EXERCISE BRIEF
Below are records that should be duplicated exactly, with no image retained.
'''
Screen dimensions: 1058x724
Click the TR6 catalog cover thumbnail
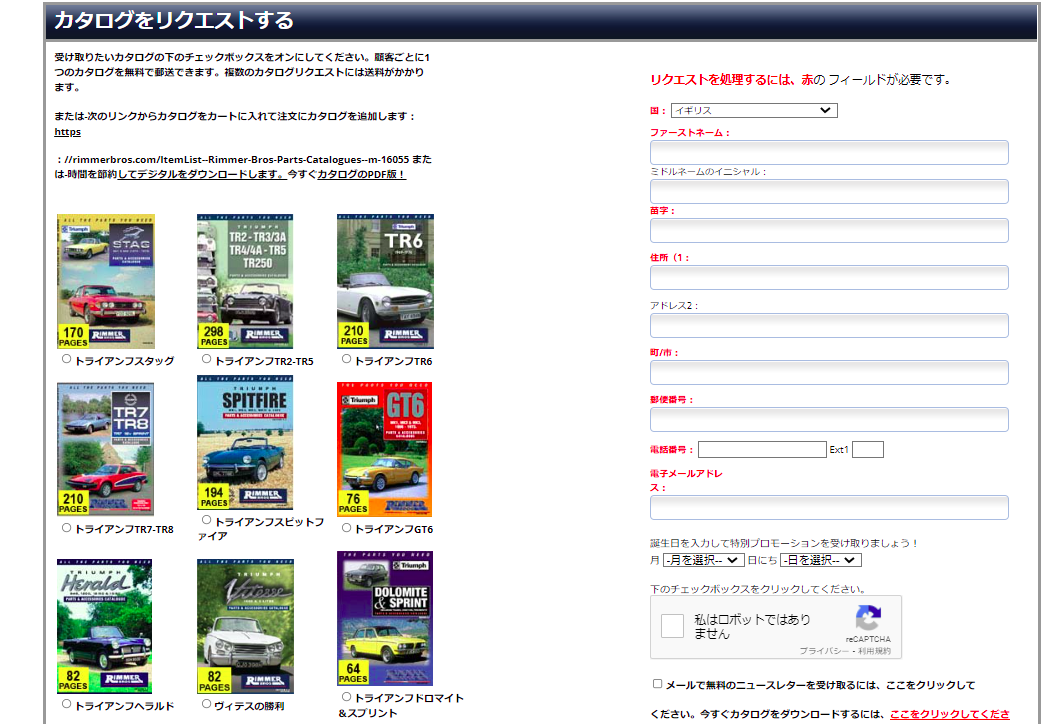385,280
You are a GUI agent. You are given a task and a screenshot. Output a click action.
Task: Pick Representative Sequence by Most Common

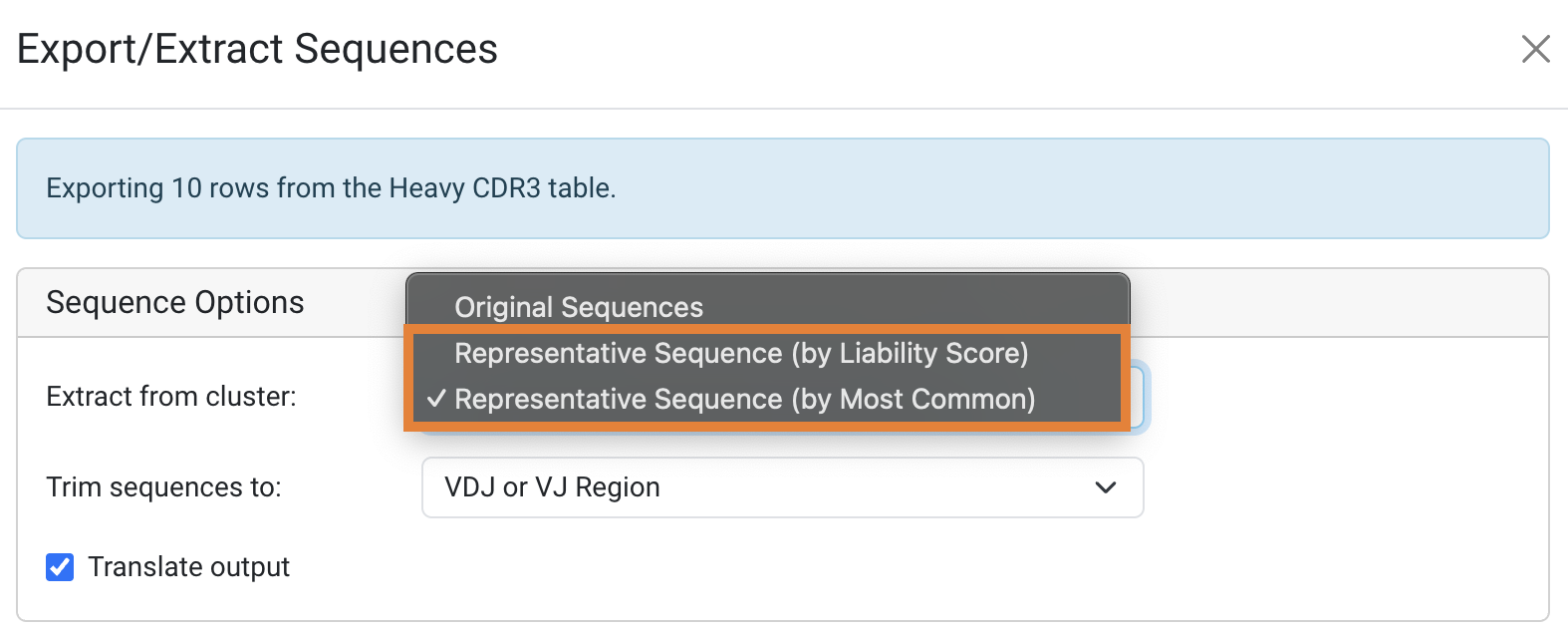[744, 399]
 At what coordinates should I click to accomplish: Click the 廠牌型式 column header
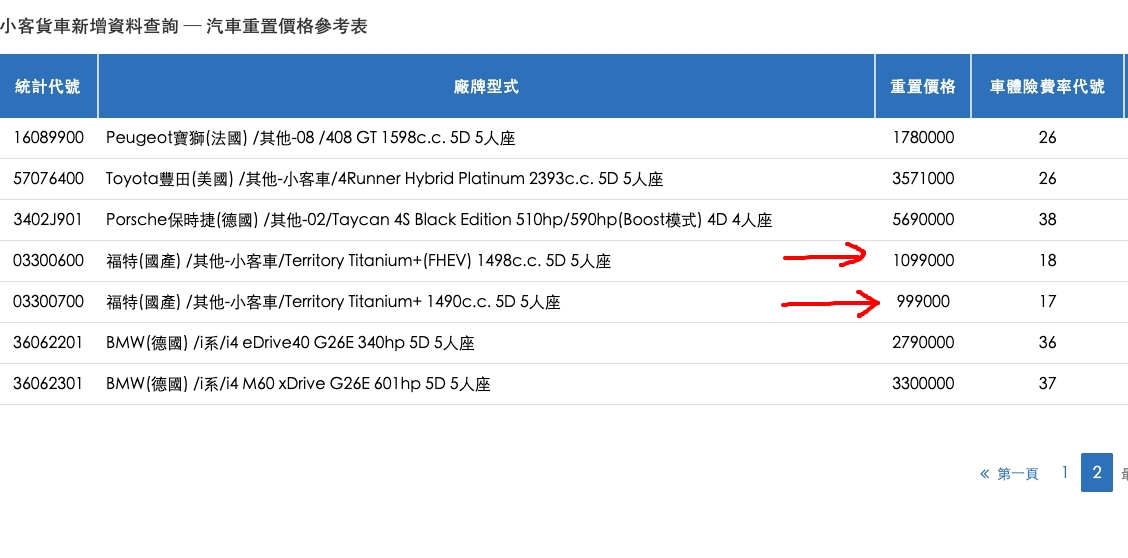[x=486, y=86]
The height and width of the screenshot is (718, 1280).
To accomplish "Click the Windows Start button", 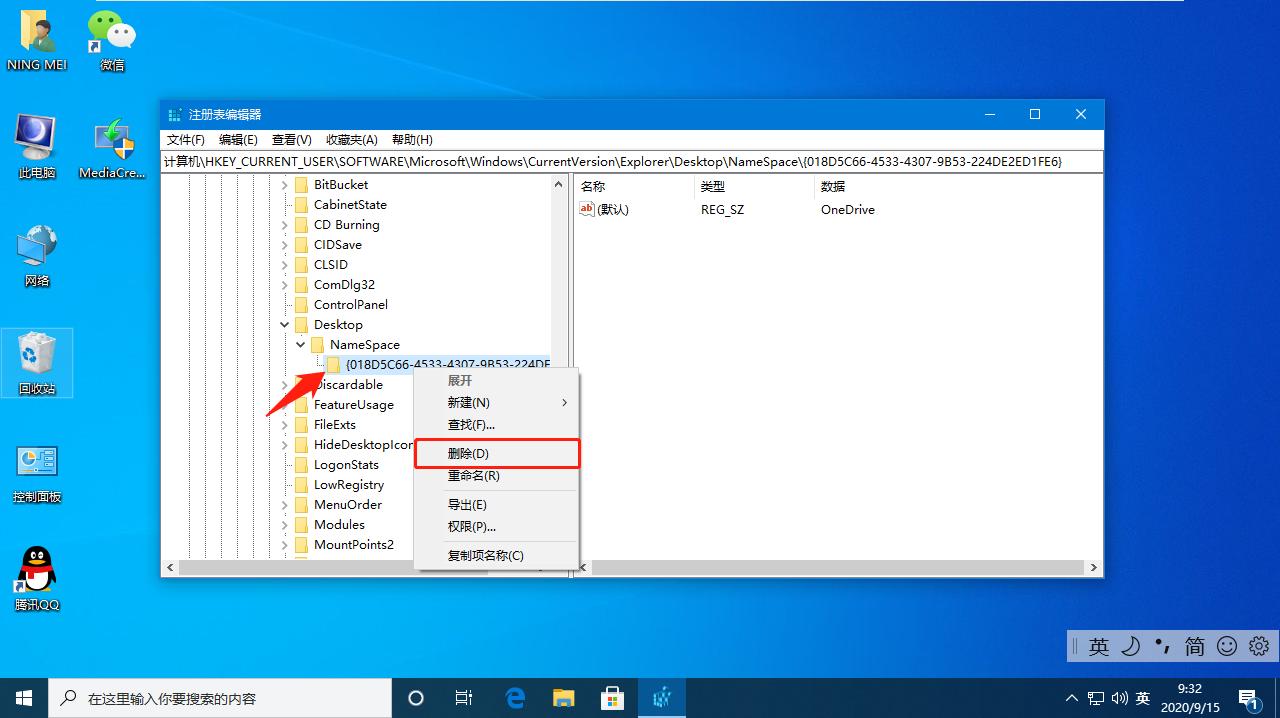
'''
THE ANSWER
Screen dimensions: 1058x724
Click the TR6 catalog cover thumbnail
385,280
You are a GUI agent. You are given a task and a screenshot. Output a click action.
Task: Pick Representative Sequence by Most Common

[744, 399]
 At what coordinates should I click to accomplish: Click the 廠牌型式 column header
[x=486, y=86]
The height and width of the screenshot is (718, 1280).
To accomplish "Click the Windows Start button", 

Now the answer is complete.